Let’s be honest, Apple already has a search engine and we use it each time we use Spotlight to find a website on iPads or iPhones.
Now it looks as if it might intend taking this a little further, reports claim, speculating the company may plan its own search engine.
This isn’t a new rumor
There has been speculation of this kind for years. Not only has the company been thought to be thinking about search since the Siri purchase ten years ago, but it seems more likely than ever that regulators may begin work to break the stranglehold of big tech, and this will include eroding the power of Google — which means Apple needs a backup plan.
Google stands to lose bigly, particularly given that its deal with Apple for its search engine to be the default on iPhones, iPads and Macs makes it a huge amount of money in comparison to the number of people using Safari.
Which is why Google pays Apple a huge amount of money every year to keep its search engine as default. We’re looking at enough cash for a new home, a holiday, and a lifetime off work for you, your family and your friend’s families.
We’re talking billions.
Apple already has a search bot
Those Spotlight results don’t come from nowhere.
Apple already has its own search bot, trawling the web to come up with results for it (see What is Applebot and what does it do?).
The bot ranks search results in order to deliver higher quality results. Products like Siri and Spotlight Suggestions use it. Its existence shows Apple has been gathering information that could easily inform a search engine.
The other strand is privacy.
As I wrote here:
“It seems logical to think that figuring out how to deliver accurate, localized search results that are personalized to individual need while also being utterly private and anonymized may yet emerge to be the kind of world-changing technological challenge someone of John Giannandrea’s calibre craves.”

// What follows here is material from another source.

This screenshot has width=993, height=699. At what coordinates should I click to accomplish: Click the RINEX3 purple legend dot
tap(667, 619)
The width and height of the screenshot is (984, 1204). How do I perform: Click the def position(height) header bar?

Now we learn Apple to be hiring search engine engineers while pushing Google search out of more parts of its platform, according to Coywolf and Jon Henshaw.
Apple has the platform, a reason to use it (privacy), the technology and the kind of world class AI-based leadership to do something in search.
The fact it hasn’t hurried to do so tells us quite a lot about the deal it has with Google, but if regulators are preparing to stamp on that arrangement, no surprise that Apple is already building out its backup plan.